Green vs. Simms on Shobox

Simms, a natural lefthander, kept Green off-balance by moving to southpaw in the middle rounds never allowing Green to land any heavy, damaging punches.

The broadcast was the first for SHOWTIME announcer Curt Menefee, who was impressed with the three good matchups. “We saw guys tonight that have a lot of potential,” Menefee said afterward. “We had two fights go the distance and another that was stopped between rounds nine and 10. It was just a overall great night of boxing.”

Added commentator Antonio Tarver on the evening main event: “On six days notice, you can say this is a win-win for Tarvis Simms.”

In the second televised fight of the night “The Truth” Antwone Smith (17-1-1, 9 KOs) of Hollywood, Fla., handed Henry Crawford (22-1-1, 9 KOs) his first career loss when Crawford’s trainer “Mikey Red” Skowronski finally called the fight after the ninth round just seconds after Smith’s second knockdown sent Crawford down and out and almost through the ropes giving Smith the TKO.

In a scheduled 10-round welterweight battle between two of the division’s brightest prospects, Smith started slowly but worked his way to the victory, which many thought should have been stopped after a ferocious sixth round left Crawford wobbly and unable to defend himself.

“I let the fight get away from me,” said Crawford, before refusing to answer any more questions.

After unleashing a flurry of punches, Smith finally got the knockdown midway through the sixth round as both Crawford’s gloves touched the canvas.
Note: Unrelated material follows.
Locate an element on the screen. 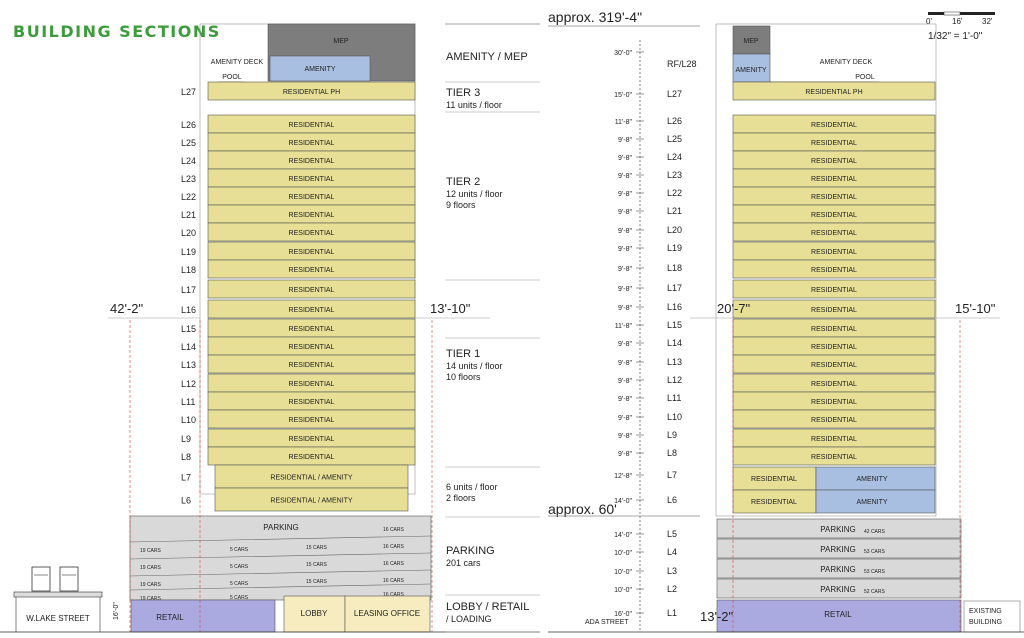 The image size is (1024, 638). level-name-20: L8 is located at coordinates (672, 453).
Although each of the three SHOWTIME announcers—Menefee, Tarver and Steve Farhood–felt the fight should have been stopped by referee Gerald Ritter at this point, Crawford showed incredible resolve refusing to go down until the bell rang.

“The fact that he made it out of that round was incredible,” Farhood said.
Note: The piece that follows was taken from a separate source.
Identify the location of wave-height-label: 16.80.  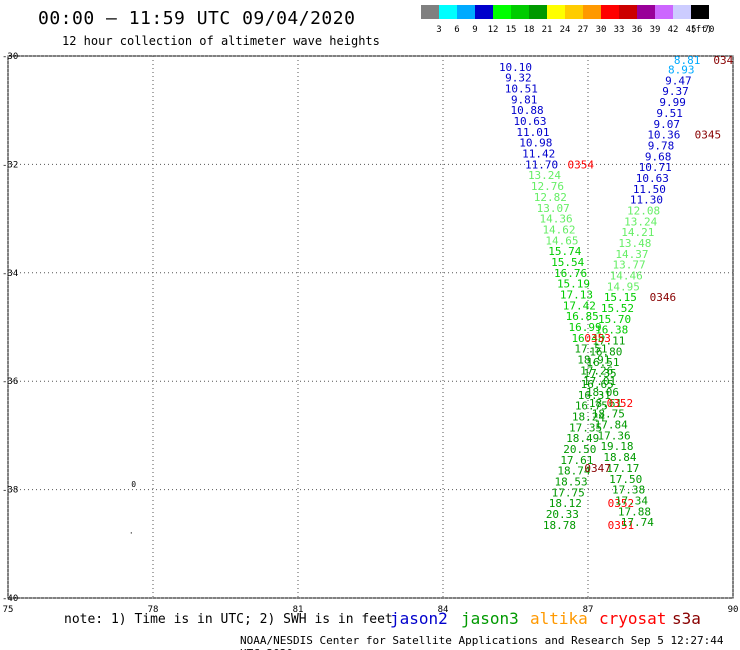
(606, 352).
But he couldn’t answer the call for the 10th as Skowronski threw in the towel.

In the opening televised fight, Marcus “Too Much” Johnson (18-0, 14 KOs) of Houston, Texas, was just that: too much for Victor Villereal (8-4-2 1 NSF, 4 KOs) of Longmont, Colo. In his debut on SHOWTIME, Johnson dominated each round to win the unanimous decision 80-71 on all cards in an eight-round super middleweight matchup. Johnson, a former U.S. National Amateur champion who lost to Andre Ward by decision in the final of the 2004 Olympic Trials, put the tough Villereal on the canvas for the first and only time with seconds remaining in the sixth round with a left undercut-hook combination.


“The Truth” Antwone Smith

“I always start slowly and I did again tonight. A sloppy win is as good as any win. I’m happy to still be undefeated. I don’t think the ref should have stopped it in the sixth. I thought he was going to come out for the 10th. It surprised me when he didn’t. With two knockdowns I would have won the fight anyway if it would have went the distance.”

“Mikey Red” Skowronski, Henry Crawford’s manager

“He’s upset with me, obviously. But he came over and gave me a big hug and said he understood. But he wanted to go out on his back. He said that’s the way a champion should go.

“I did what I had to do. I’d rather him blame me and end it like I did than have them take him out on a stretcher.

“(Crawford) would have won this fight if he would have listened to me. The way you beat Antwone Smith is to fight in the center of the ring.”

Marcus “Too Much” Johnson

“I was a little bit impatient trying for the knockout. I shouldn’t have rushed it, especially in the eighth round.

“I usually favor my left anyway but my right hand is hurt…probably a boxer’s fracture. So I wasn’t using it very much.

“I’m not very impressed with my performance. I could have done better, but he’s tough. He stayed in there and took my punches.”

Victor Villereal

“What will I take from this fight? I’ll get back in the gym, that’s what. I’ll come into my next fight in better shape. I ain’t happy by the way it ended. I was sluggish. I can’t be happy with the loss. I’m never happy losing.”